▸ **Exercise details**
Give back all the data exactly as it was written.

▸ **Data provided**
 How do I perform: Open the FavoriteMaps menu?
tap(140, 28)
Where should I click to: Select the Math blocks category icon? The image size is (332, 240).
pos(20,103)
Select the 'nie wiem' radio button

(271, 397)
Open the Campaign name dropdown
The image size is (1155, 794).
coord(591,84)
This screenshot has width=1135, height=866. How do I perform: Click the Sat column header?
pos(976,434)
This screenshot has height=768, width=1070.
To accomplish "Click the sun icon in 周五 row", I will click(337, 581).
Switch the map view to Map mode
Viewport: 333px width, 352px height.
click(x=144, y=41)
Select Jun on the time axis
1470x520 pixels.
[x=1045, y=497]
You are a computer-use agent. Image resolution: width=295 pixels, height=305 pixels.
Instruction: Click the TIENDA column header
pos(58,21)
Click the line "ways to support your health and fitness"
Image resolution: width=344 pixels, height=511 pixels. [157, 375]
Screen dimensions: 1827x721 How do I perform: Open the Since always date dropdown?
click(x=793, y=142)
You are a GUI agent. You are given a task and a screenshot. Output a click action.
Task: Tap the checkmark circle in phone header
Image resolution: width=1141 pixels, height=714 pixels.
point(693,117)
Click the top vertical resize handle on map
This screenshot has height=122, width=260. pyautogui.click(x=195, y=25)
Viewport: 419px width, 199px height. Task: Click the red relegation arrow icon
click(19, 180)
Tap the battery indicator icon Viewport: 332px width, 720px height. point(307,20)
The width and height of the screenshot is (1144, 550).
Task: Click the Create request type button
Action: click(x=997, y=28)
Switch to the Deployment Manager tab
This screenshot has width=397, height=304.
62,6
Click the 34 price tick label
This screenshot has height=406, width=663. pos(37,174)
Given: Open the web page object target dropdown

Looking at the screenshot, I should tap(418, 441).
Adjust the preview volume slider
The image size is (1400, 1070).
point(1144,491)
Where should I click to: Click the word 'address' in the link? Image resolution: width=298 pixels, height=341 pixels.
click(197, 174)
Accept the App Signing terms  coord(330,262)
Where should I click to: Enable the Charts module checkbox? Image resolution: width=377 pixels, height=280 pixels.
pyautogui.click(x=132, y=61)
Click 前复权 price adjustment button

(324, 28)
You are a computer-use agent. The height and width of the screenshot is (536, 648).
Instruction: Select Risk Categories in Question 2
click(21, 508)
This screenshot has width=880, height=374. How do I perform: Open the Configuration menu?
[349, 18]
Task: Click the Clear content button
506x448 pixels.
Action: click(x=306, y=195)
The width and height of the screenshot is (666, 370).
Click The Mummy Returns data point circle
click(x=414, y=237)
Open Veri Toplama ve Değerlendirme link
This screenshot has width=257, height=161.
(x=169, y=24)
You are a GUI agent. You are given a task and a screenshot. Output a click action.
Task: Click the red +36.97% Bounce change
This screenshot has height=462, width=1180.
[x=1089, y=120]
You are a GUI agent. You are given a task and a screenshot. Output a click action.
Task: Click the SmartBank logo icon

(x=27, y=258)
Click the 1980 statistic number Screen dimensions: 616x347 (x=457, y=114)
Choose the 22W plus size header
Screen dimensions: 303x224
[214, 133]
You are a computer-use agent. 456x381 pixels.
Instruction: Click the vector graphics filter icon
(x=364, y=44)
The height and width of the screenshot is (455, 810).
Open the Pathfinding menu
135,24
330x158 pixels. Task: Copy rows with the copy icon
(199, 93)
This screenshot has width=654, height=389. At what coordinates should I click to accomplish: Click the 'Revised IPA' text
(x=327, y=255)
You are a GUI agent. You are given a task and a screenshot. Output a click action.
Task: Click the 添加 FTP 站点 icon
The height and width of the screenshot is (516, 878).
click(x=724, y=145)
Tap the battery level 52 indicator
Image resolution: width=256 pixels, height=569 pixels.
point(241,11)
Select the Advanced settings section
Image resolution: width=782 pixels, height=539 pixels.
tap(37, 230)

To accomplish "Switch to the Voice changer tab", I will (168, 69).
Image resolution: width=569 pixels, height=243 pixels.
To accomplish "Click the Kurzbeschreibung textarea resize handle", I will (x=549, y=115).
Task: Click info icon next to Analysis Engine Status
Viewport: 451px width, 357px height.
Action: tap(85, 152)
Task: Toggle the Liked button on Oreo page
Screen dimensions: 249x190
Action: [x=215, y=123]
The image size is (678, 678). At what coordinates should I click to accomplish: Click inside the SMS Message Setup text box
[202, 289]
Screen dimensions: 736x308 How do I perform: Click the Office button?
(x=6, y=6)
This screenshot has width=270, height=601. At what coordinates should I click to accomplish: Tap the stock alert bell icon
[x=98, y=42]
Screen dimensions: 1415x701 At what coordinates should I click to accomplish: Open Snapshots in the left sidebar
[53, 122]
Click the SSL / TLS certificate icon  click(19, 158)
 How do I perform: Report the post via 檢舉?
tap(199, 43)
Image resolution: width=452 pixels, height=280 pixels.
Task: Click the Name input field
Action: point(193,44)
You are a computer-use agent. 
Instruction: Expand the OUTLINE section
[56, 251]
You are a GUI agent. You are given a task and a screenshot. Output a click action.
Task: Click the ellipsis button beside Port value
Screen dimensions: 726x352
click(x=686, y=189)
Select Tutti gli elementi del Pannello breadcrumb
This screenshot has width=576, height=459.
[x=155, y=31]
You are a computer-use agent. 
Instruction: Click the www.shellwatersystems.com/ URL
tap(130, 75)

▸ **Response**
 How do I perform: Open the FavoriteMaps menu?
tap(140, 28)
Where should I click to: Select the Math blocks category icon? The image size is (332, 240).
pos(20,103)
Select the 'nie wiem' radio button

(271, 397)
Open the Campaign name dropdown
The image size is (1155, 794).
coord(591,84)
This screenshot has width=1135, height=866. How do I perform: Click the Sat column header?
pos(976,434)
This screenshot has height=768, width=1070.
To accomplish "Click the sun icon in 周五 row", I will click(337, 581).
Switch the map view to Map mode
Viewport: 333px width, 352px height.
click(x=144, y=41)
Select Jun on the time axis
1470x520 pixels.
[x=1045, y=497]
You are a computer-use agent. Image resolution: width=295 pixels, height=305 pixels.
Instruction: Click the TIENDA column header
pos(58,21)
Click the line "ways to support your health and fitness"
Image resolution: width=344 pixels, height=511 pixels. [157, 375]
Screen dimensions: 1827x721 How do I perform: Open the Since always date dropdown?
click(x=793, y=142)
You are a GUI agent. You are given a task and a screenshot. Output a click action.
Task: Tap the checkmark circle in phone header
Image resolution: width=1141 pixels, height=714 pixels.
point(693,117)
Click the top vertical resize handle on map
This screenshot has height=122, width=260. pyautogui.click(x=195, y=25)
Viewport: 419px width, 199px height. Task: Click the red relegation arrow icon
click(19, 180)
Tap the battery indicator icon Viewport: 332px width, 720px height. point(307,20)
The width and height of the screenshot is (1144, 550).
Task: Click the Create request type button
Action: click(x=997, y=28)
Switch to the Deployment Manager tab
This screenshot has width=397, height=304.
62,6
Click the 34 price tick label
This screenshot has height=406, width=663. pos(37,174)
Given: Open the web page object target dropdown

Looking at the screenshot, I should tap(418, 441).
Adjust the preview volume slider
The image size is (1400, 1070).
point(1144,491)
Where should I click to: Click the word 'address' in the link? Image resolution: width=298 pixels, height=341 pixels.
click(197, 174)
Accept the App Signing terms  coord(330,262)
Where should I click to: Enable the Charts module checkbox? Image resolution: width=377 pixels, height=280 pixels.
pyautogui.click(x=132, y=61)
Click 前复权 price adjustment button

(324, 28)
You are a computer-use agent. The height and width of the screenshot is (536, 648).
Instruction: Select Risk Categories in Question 2
click(21, 508)
This screenshot has width=880, height=374. How do I perform: Open the Configuration menu?
[349, 18]
Task: Click the Clear content button
506x448 pixels.
Action: click(x=306, y=195)
The width and height of the screenshot is (666, 370).
Click The Mummy Returns data point circle
click(x=414, y=237)
Open Veri Toplama ve Değerlendirme link
This screenshot has width=257, height=161.
(x=169, y=24)
You are a GUI agent. You are given a task and a screenshot. Output a click action.
Task: Click the red +36.97% Bounce change
This screenshot has height=462, width=1180.
[x=1089, y=120]
You are a GUI agent. You are given a task and a screenshot. Output a click action.
Task: Click the SmartBank logo icon

(x=27, y=258)
Click the 1980 statistic number Screen dimensions: 616x347 (x=457, y=114)
Choose the 22W plus size header
Screen dimensions: 303x224
[214, 133]
You are a computer-use agent. 456x381 pixels.
Instruction: Click the vector graphics filter icon
(x=364, y=44)
The height and width of the screenshot is (455, 810).
Open the Pathfinding menu
135,24
330x158 pixels. Task: Copy rows with the copy icon
(199, 93)
This screenshot has width=654, height=389. At what coordinates should I click to accomplish: Click the 'Revised IPA' text
(x=327, y=255)
You are a GUI agent. You are given a task and a screenshot. Output a click action.
Task: Click the 添加 FTP 站点 icon
The height and width of the screenshot is (516, 878).
click(x=724, y=145)
Tap the battery level 52 indicator
Image resolution: width=256 pixels, height=569 pixels.
point(241,11)
Select the Advanced settings section
Image resolution: width=782 pixels, height=539 pixels.
tap(37, 230)

To accomplish "Switch to the Voice changer tab", I will (168, 69).
Image resolution: width=569 pixels, height=243 pixels.
To accomplish "Click the Kurzbeschreibung textarea resize handle", I will (x=549, y=115).
Task: Click info icon next to Analysis Engine Status
Viewport: 451px width, 357px height.
Action: tap(85, 152)
Task: Toggle the Liked button on Oreo page
Screen dimensions: 249x190
Action: [x=215, y=123]
The image size is (678, 678). At what coordinates should I click to accomplish: Click inside the SMS Message Setup text box
[202, 289]
Screen dimensions: 736x308 How do I perform: Click the Office button?
(x=6, y=6)
This screenshot has width=270, height=601. At what coordinates should I click to accomplish: Tap the stock alert bell icon
[x=98, y=42]
Screen dimensions: 1415x701 At what coordinates should I click to accomplish: Open Snapshots in the left sidebar
[53, 122]
Click the SSL / TLS certificate icon  click(19, 158)
 How do I perform: Report the post via 檢舉?
tap(199, 43)
Image resolution: width=452 pixels, height=280 pixels.
Task: Click the Name input field
Action: point(193,44)
You are a computer-use agent. 
Instruction: Expand the OUTLINE section
[56, 251]
You are a GUI agent. You are given a task and a screenshot. Output a click action.
Task: Click the ellipsis button beside Port value
Screen dimensions: 726x352
click(x=686, y=189)
Select Tutti gli elementi del Pannello breadcrumb
This screenshot has width=576, height=459.
[x=155, y=31]
You are a computer-use agent. 
Instruction: Click the www.shellwatersystems.com/ URL
tap(130, 75)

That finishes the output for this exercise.